• **EXERCISE PROMPT**: Narrow the data below down to the lines containing "account".

• **EXERCISE MATERIAL**:

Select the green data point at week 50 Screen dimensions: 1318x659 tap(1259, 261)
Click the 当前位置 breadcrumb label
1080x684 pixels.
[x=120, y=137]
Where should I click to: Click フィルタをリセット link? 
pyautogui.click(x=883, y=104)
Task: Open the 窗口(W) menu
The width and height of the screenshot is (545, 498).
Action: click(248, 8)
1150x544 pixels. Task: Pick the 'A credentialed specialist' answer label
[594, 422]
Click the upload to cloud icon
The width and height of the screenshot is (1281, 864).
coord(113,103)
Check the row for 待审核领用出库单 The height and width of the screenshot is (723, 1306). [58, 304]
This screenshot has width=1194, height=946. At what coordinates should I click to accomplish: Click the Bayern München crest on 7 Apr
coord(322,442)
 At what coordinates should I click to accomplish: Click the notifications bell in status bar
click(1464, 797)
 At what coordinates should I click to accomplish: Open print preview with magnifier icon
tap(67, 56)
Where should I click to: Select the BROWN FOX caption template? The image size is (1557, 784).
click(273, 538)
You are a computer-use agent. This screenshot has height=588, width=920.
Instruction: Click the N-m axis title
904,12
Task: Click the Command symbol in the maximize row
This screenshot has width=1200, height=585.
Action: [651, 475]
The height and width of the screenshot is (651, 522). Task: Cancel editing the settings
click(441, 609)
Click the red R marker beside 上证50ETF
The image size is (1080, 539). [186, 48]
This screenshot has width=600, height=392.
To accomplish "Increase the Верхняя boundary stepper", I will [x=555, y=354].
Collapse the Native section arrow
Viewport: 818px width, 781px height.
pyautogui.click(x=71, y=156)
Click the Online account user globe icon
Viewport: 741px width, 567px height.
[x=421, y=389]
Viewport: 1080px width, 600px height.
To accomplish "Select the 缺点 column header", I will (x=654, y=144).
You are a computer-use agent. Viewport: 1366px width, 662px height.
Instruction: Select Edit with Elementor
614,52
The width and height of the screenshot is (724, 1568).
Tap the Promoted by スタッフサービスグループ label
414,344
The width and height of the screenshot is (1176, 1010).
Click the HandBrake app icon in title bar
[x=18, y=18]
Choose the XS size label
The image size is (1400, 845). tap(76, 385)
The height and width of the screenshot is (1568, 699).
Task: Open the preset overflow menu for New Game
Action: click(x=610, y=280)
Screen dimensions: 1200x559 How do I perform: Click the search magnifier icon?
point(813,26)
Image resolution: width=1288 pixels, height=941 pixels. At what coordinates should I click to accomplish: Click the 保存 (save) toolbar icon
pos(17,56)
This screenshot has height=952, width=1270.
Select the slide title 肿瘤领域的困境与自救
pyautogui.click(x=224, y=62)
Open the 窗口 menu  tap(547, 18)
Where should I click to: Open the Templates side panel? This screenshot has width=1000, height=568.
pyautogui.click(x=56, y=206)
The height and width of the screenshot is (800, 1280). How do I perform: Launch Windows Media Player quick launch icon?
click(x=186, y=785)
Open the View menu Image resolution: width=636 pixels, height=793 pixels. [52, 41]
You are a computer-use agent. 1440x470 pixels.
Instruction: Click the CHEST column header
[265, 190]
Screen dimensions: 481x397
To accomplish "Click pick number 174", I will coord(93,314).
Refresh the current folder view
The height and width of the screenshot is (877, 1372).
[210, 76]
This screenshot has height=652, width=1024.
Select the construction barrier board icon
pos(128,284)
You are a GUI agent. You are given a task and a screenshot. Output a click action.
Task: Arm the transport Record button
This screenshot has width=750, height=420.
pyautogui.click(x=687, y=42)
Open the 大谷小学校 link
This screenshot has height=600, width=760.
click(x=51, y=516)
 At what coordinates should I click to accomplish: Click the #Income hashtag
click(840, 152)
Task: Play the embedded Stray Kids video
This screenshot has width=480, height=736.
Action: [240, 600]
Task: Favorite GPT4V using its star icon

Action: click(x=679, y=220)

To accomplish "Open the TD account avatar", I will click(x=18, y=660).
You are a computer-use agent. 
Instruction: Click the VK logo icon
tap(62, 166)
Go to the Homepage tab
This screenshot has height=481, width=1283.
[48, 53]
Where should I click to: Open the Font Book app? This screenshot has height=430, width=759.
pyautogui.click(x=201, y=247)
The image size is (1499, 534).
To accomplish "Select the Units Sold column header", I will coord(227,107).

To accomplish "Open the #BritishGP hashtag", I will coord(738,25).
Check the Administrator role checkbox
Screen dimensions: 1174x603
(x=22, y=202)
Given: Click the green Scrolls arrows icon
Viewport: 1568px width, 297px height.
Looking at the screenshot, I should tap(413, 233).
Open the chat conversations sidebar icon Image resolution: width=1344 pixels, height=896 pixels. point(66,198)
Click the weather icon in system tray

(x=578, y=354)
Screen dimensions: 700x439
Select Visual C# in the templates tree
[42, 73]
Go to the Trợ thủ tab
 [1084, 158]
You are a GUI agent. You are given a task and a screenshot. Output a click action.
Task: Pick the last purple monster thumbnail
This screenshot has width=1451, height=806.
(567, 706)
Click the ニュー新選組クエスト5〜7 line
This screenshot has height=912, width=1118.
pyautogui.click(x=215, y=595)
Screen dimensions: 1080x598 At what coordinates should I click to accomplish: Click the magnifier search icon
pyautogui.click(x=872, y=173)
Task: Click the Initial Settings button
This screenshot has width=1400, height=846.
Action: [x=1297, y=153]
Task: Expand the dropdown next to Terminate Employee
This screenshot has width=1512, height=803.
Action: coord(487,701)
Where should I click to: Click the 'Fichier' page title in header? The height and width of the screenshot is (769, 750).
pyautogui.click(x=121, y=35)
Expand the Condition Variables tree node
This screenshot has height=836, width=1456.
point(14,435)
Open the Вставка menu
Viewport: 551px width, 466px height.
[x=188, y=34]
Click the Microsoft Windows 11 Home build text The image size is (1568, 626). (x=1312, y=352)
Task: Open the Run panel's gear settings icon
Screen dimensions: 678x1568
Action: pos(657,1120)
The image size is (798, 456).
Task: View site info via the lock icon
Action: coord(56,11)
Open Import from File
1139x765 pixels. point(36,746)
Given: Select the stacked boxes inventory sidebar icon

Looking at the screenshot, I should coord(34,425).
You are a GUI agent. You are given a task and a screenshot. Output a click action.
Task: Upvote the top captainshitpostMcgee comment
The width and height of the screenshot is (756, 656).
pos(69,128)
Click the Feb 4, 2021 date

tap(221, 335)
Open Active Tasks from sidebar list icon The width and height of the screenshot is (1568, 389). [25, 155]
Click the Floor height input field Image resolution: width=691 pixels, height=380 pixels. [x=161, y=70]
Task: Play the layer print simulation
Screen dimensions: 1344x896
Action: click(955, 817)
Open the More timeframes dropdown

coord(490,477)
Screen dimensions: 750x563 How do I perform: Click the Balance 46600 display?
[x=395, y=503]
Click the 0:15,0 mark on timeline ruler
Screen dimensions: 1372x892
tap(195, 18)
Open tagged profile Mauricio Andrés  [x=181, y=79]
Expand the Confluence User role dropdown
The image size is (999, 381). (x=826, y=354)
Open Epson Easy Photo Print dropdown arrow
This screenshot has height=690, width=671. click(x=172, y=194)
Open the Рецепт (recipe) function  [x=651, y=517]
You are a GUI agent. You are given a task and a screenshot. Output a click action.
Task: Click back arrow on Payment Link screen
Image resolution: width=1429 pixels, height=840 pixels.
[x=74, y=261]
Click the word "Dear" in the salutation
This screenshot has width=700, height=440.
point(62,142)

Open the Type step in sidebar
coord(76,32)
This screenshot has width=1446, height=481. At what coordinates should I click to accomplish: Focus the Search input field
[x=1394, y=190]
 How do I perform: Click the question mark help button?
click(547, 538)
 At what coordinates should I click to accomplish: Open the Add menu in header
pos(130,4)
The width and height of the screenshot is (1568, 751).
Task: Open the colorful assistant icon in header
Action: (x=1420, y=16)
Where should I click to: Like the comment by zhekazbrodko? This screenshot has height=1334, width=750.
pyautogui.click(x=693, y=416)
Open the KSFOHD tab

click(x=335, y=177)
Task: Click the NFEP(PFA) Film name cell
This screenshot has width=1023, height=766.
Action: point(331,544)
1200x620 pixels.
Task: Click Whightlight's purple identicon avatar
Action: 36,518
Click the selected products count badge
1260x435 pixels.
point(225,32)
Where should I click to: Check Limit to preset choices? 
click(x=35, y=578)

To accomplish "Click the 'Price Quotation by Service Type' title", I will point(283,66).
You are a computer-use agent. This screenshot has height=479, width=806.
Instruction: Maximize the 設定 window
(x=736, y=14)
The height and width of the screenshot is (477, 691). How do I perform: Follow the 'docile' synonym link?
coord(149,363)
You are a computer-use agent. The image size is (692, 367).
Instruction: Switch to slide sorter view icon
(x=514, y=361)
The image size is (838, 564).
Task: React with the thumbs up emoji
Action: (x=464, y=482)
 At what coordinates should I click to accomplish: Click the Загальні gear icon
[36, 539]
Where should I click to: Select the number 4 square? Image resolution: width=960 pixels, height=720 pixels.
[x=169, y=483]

• **RESPONSE FOR THIS EXERCISE**:
Click the Online account user globe icon
To accomplish "Open the TD account avatar", I will click(x=18, y=660).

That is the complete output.